Bordered on the south by steep Mount Yeager and on the north by Nescopeck Mountain, the 3,550-acre Nescopeck State Park encompasses wetlands, rich forests and many diverse habitats. Nescopeck Creek, a favorite of anglers, meanders through the park. Hiking trails follow the creek, climb mountains, pass through quiet forests and skirt wetlands. An environmental education center provides year-round educational programs on the park’s unique resources.
The 9-acre Lake Frances has trout, bass and panfish. A well-used trail circles Lake Frances and provides great fishing access throughout the year. Six miles of Nescopeck Creek is designated as a high quality, cold-water fishery and contains brown trout and native brook trout. Several miles of the creek are designated as delayed harvest, artificial lure only. The PA Fish and Boat Commission stocks Lake Frances and Nescopeck Creek. Pennsylvania Fish and Boat Commission rules and regulations apply.
Many of the trails begin along Honey Hole Road. Visitors can discover the unique habitats in the park on trails that traverse forests, fields and wetlands. Several trails lead to and parallel beautiful Nescopeck Creek.
Due to the unique natural resources in the park, mountain biking is prohibited on park trails.

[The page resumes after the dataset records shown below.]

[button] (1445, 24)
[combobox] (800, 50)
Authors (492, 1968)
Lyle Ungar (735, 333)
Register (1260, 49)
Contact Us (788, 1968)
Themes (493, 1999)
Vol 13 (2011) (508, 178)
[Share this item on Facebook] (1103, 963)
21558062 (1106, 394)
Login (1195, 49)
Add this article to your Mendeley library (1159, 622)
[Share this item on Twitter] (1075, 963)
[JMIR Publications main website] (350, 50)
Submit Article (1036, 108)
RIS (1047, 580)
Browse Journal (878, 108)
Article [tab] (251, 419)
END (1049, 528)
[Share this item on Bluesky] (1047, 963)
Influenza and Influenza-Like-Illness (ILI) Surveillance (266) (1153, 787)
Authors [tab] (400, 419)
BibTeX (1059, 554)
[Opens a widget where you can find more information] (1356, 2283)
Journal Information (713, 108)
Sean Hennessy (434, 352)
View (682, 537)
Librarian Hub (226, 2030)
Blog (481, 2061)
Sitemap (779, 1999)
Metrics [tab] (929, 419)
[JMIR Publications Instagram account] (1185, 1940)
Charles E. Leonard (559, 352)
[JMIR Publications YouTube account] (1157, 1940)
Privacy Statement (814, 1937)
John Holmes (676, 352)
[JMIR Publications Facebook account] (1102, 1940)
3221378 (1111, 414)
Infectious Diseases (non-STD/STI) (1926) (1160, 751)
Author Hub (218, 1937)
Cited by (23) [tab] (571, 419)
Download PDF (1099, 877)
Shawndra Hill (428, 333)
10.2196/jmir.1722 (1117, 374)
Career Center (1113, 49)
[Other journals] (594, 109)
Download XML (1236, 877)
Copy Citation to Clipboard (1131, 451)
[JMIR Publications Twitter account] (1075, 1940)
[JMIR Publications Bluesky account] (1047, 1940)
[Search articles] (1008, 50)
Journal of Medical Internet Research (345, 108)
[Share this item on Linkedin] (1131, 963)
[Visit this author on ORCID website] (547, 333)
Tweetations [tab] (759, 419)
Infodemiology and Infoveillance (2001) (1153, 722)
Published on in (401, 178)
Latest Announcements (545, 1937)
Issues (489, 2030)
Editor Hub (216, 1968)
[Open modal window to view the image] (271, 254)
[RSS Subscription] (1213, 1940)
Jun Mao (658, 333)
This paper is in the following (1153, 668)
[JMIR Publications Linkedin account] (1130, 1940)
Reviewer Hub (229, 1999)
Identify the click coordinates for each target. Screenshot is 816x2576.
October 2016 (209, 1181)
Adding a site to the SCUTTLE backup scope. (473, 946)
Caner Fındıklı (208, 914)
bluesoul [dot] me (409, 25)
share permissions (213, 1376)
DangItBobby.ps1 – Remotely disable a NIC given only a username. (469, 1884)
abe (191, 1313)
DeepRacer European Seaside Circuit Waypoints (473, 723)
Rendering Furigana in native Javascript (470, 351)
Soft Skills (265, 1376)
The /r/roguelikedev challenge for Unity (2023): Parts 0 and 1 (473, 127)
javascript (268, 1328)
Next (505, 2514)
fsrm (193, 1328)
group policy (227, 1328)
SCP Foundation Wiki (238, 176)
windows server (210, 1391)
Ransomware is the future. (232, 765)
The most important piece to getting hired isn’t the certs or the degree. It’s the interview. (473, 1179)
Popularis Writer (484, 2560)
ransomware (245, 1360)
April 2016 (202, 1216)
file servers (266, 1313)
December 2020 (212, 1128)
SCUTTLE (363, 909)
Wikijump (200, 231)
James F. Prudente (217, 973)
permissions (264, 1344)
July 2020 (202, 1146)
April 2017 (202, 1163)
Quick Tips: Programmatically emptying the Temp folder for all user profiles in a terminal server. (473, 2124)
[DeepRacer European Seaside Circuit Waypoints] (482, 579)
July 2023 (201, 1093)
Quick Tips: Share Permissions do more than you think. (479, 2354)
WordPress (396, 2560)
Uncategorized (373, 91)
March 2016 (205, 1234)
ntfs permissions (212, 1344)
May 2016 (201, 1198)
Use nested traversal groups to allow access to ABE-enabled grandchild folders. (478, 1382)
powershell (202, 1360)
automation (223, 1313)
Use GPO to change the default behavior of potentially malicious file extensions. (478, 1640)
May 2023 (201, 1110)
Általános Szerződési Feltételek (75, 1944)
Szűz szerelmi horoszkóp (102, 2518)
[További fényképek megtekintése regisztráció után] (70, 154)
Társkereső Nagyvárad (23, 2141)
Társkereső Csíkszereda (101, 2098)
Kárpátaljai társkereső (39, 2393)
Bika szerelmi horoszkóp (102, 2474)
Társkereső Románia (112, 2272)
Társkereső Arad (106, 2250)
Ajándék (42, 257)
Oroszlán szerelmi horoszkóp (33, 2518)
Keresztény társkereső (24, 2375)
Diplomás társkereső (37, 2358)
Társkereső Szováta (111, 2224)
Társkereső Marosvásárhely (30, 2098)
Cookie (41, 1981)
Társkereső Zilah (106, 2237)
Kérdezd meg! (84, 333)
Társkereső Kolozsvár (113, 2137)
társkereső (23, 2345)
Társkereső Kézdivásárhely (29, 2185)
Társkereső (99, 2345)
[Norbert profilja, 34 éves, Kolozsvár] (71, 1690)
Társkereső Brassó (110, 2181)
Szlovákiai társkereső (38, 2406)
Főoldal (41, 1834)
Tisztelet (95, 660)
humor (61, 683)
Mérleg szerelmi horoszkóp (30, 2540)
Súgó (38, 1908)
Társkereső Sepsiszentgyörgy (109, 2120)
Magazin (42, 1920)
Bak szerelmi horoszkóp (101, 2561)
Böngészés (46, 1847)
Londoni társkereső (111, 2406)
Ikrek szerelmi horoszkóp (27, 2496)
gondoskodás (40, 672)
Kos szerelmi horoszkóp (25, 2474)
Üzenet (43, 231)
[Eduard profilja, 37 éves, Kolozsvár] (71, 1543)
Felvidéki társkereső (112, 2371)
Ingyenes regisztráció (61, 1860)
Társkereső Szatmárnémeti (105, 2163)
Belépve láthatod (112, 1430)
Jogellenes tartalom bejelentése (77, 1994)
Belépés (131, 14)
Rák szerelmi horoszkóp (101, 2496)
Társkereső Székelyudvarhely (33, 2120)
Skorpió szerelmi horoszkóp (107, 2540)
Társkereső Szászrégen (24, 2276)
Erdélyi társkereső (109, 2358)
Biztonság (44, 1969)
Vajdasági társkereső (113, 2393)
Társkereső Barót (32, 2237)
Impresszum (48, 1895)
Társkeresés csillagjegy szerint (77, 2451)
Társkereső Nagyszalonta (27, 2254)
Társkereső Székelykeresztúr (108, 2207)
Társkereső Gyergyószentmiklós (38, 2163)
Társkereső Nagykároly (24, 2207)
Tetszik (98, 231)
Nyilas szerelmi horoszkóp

Explore the Winter Report for the current snow and ice depths.
These popular winter sports are permitted on all trails throughout the park. The ungroomed trails are relatively flat or have slight grades making them a great way to explore the park during winter.
Nescopeck State Park participates in a carry-in/carry-out trash disposal program for small parks. There are no trash collection or recycling facilities. Visitors are asked to limit the amount of disposable items brought to the park and to take home all trash and recyclables.
The year-round staff of the environmental education center provides programming for the school community and the general public.
The park education program strives to teach about the natural world and critical environmental issues facing society. Special emphasis is placed on the education and interpretation of Nescopeck’s unique, natural biodiversity.
School students engage in hands-on activities, exploring and learning about the unique ecosystems of the park to further their awareness, appreciation and knowledge of the natural environment.
The education staff offers the Bureau’s Watershed Education program to area high schools, teachers and other groups interested in learning about complex issues within their watersheds.
The education staff conducts teacher workshops based on state and national environmental education curricula and needs as they relate to Department of Education academic standards.
A variety of interpretive and recreational programs are available for the general public. These programs focus on the natural, historical and cultural features of the park and region. The park also participates in the Bureau’s DiscoverE program, which gives young people an opportunity to explore and learn about the environment.
In addition to offering quality educational programs, the park is an outdoor natural laboratory for visiting biologists, college interns and resource professionals involved in a variety of biological research projects.
Habitats like the 200 acres of high quality wetlands, rich forests and six miles of the pristine Nescopeck Creek are home to over 160 species of birds, 30 species of amphibians and reptiles and over 600 species of plants.